扩增结果如图2所示，通过调整引物探针比例添加量建立的双重体系实验数据经微滴荧光值聚类分析后，最终确定Pen/Fus双重体系的引物探针比例为3：1，退火温度61°C，此时Pen/Fus双重体系扩增两种目的基因的阳性微滴和阴性微滴荧光平均差值相近且较大；在以上反应条件下，双重反应体系的荧光报告值高，阴性微滴和阳性微滴微滴荧光值集聚在同一值附近；阳性微滴和阴性微滴平均差值两两之间都比较大；微滴生成数量达到微滴数字PCR实验要求。

实施例 3

本发明的发明人通过如下步骤对多重体系灵敏度和重复性进行实验。

将两种质粒DNA模板按照Pen/Fus体系中的比例混合制成浓度为20 ng/µL的预混液后，按预混液、10^-1、10^-2、10^-3、10^-4、10^-5、10^-6、10^-7、10^-8、10^-9共10个梯度进行稀释，并在已经优化筛选出的双重微滴数字PCR反应体系中扩增，详细步骤同实施案例2。此外为了考察优化体系的稳定性，设置3组平行试验。同时为了评价人员操作对实验结果造成的差异，进行人员间的重复试验。

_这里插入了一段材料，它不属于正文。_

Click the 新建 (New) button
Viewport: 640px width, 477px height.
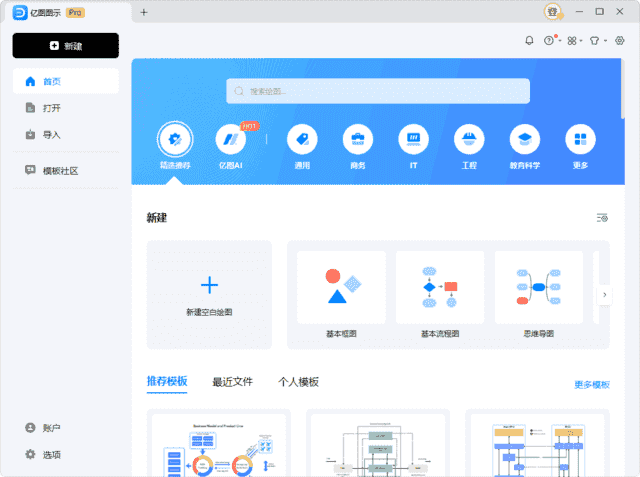[x=66, y=46]
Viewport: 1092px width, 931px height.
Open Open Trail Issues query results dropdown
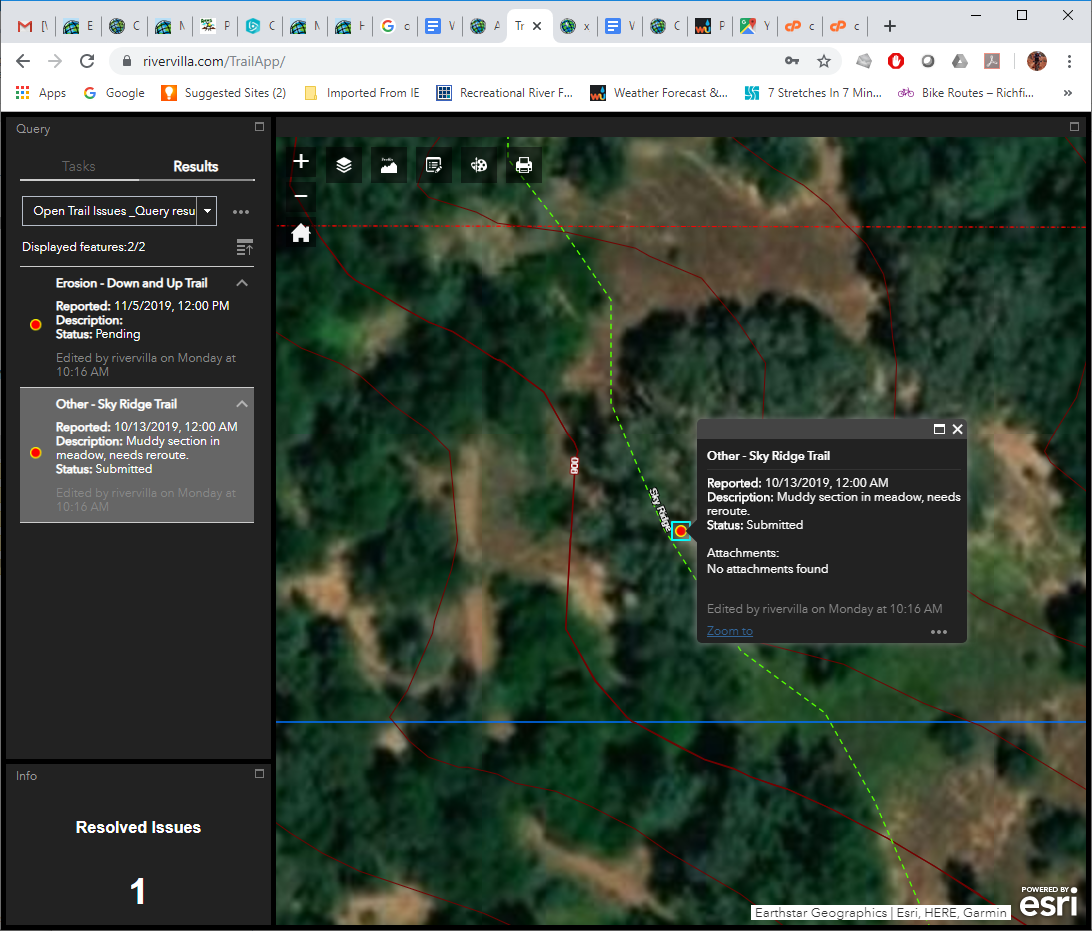coord(207,211)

扩增结果如图3所示，使用已确定的最优双重体系参数进行灵敏度实验，实验结果表明本双重反应体系的荧光报告值高，阴性微滴和阳性微滴微滴荧光值集聚在同一值附近并且区分明显，微滴生成数量达到实验要求，经泊松分布计算并消除空白气溶胶污染得到Pen、Fus的检出限LOD分别为161 copies/反应、29 copies/反应，相较于实时荧光PCR反应检测限提升了3个数量级，大大提高了反应的效率和灵敏度。经过两次以上的实验并更换实验人员后，得到的实验结果与预期一致，重现性好。

Claims

1.用于双重微滴数字PCR方法检测青霉和镰刀菌的核酸引物对及探针

其中所述引物对选自以下引物对：

Pen-F：CGACAATACCACTCGAA；

Pen-R：ACTGACCGAAGACGAAGTTGT；

ITS -F：GGATACTTTTGATGCGGTGCCT；

ITS -R：TACTTGTGCGCTATCGGTC；

探针序列为：

Pen-P：CY5-ATGTAAGTTGCGTGTCCAGTCAA-BHQ3；

ITS -P：FAM-TGCTGCTCTAAATGGGAGG-BHQ1。

2.根据权利要求1所述的寡核苷酸引物对及探针，其中所述数字PCR方法为微滴数字PCR法。

3.权利要求1所述的引物对和探针，其中，在探针的3’末端连接有荧光淬灭基团，5’末端连接有荧光报告基团。

4.权利要求3所述的引物对和探针，其中，所述荧光淬灭基团为BHQ、BHQ1、BHQ2或TAMRA，所述荧光报告基团为FAM、HEX或VIC。

5.用于通过双重微滴数字PCR方法检测青霉和镰刀菌的试剂盒，其中所述试剂盒包括权利要求1-4任一项所述的引物对和探针。

6.通过双重微滴数字PCR方法检测青霉和镰刀菌的方法，所述方法包括使用权利要求1-4任一项所述的引物对和探针或者权利要求5中所述的试剂盒，所述方法不用于疾病诊断和治疗目的。

7.权利要求6所述的方法，包括：

(a) 提供双重微滴数字PCR反应的条件；

(b) 使用权利要求1-4任一项所述的引物对和探针或权利要求5中所述的试剂盒，通过双重微滴数字PCR方法进行核酸扩增反应和检测扩增产物。

8.权利要求1-4任一项所述的引物和探针或者权利要求5中所述的试剂盒在检测青霉和镰刀菌的应用，所述应用不用于疾病诊断和治疗目的。